Stored data
------------------------------------------------------------
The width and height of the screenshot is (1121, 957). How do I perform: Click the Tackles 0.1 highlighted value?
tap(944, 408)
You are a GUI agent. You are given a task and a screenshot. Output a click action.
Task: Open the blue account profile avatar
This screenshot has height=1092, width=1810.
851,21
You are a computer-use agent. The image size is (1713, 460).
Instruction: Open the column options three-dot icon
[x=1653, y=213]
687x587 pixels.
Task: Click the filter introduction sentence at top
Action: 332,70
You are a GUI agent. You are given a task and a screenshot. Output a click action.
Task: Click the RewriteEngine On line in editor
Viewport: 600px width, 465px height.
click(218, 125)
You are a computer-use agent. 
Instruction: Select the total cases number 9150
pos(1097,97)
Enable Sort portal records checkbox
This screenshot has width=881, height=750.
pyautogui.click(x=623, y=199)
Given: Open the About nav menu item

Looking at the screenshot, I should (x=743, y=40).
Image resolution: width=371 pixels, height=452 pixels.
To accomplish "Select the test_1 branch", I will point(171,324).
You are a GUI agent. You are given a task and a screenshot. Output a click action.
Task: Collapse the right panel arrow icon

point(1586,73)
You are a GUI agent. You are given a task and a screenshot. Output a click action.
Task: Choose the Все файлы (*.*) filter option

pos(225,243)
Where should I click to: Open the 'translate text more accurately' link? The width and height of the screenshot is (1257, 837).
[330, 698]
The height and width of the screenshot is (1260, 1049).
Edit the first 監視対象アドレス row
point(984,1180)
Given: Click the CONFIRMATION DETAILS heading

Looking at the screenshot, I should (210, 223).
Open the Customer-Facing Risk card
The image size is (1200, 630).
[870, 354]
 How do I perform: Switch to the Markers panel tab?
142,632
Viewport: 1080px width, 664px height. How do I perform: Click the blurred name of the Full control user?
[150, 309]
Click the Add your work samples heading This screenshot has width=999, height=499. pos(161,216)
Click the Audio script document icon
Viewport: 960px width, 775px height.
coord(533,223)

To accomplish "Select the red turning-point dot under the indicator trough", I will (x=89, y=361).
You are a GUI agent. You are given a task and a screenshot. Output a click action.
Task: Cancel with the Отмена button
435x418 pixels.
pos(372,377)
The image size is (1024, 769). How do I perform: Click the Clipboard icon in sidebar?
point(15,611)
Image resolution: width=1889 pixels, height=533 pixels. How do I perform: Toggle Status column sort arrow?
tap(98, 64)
------------------------------------------------------------
• _Try it_
Here the goal is to repeat each entry exactly.

• _Response to this task_
The width and height of the screenshot is (1121, 957). How do I perform: Click the Tackles 0.1 highlighted value?
tap(944, 408)
You are a GUI agent. You are given a task and a screenshot. Output a click action.
Task: Open the blue account profile avatar
This screenshot has height=1092, width=1810.
851,21
You are a computer-use agent. The image size is (1713, 460).
Instruction: Open the column options three-dot icon
[x=1653, y=213]
687x587 pixels.
Task: Click the filter introduction sentence at top
Action: 332,70
You are a GUI agent. You are given a task and a screenshot. Output a click action.
Task: Click the RewriteEngine On line in editor
Viewport: 600px width, 465px height.
click(218, 125)
You are a computer-use agent. 
Instruction: Select the total cases number 9150
pos(1097,97)
Enable Sort portal records checkbox
This screenshot has width=881, height=750.
pyautogui.click(x=623, y=199)
Given: Open the About nav menu item

Looking at the screenshot, I should (x=743, y=40).
Image resolution: width=371 pixels, height=452 pixels.
To accomplish "Select the test_1 branch", I will point(171,324).
You are a GUI agent. You are given a task and a screenshot. Output a click action.
Task: Collapse the right panel arrow icon

point(1586,73)
You are a GUI agent. You are given a task and a screenshot. Output a click action.
Task: Choose the Все файлы (*.*) filter option

pos(225,243)
Where should I click to: Open the 'translate text more accurately' link? The width and height of the screenshot is (1257, 837).
[330, 698]
The height and width of the screenshot is (1260, 1049).
Edit the first 監視対象アドレス row
point(984,1180)
Given: Click the CONFIRMATION DETAILS heading

Looking at the screenshot, I should (210, 223).
Open the Customer-Facing Risk card
The image size is (1200, 630).
[870, 354]
 How do I perform: Switch to the Markers panel tab?
142,632
Viewport: 1080px width, 664px height. How do I perform: Click the blurred name of the Full control user?
[150, 309]
Click the Add your work samples heading This screenshot has width=999, height=499. pos(161,216)
Click the Audio script document icon
Viewport: 960px width, 775px height.
coord(533,223)

To accomplish "Select the red turning-point dot under the indicator trough", I will (x=89, y=361).
You are a GUI agent. You are given a task and a screenshot. Output a click action.
Task: Cancel with the Отмена button
435x418 pixels.
pos(372,377)
The image size is (1024, 769). How do I perform: Click the Clipboard icon in sidebar?
point(15,611)
Image resolution: width=1889 pixels, height=533 pixels. How do I perform: Toggle Status column sort arrow?
tap(98, 64)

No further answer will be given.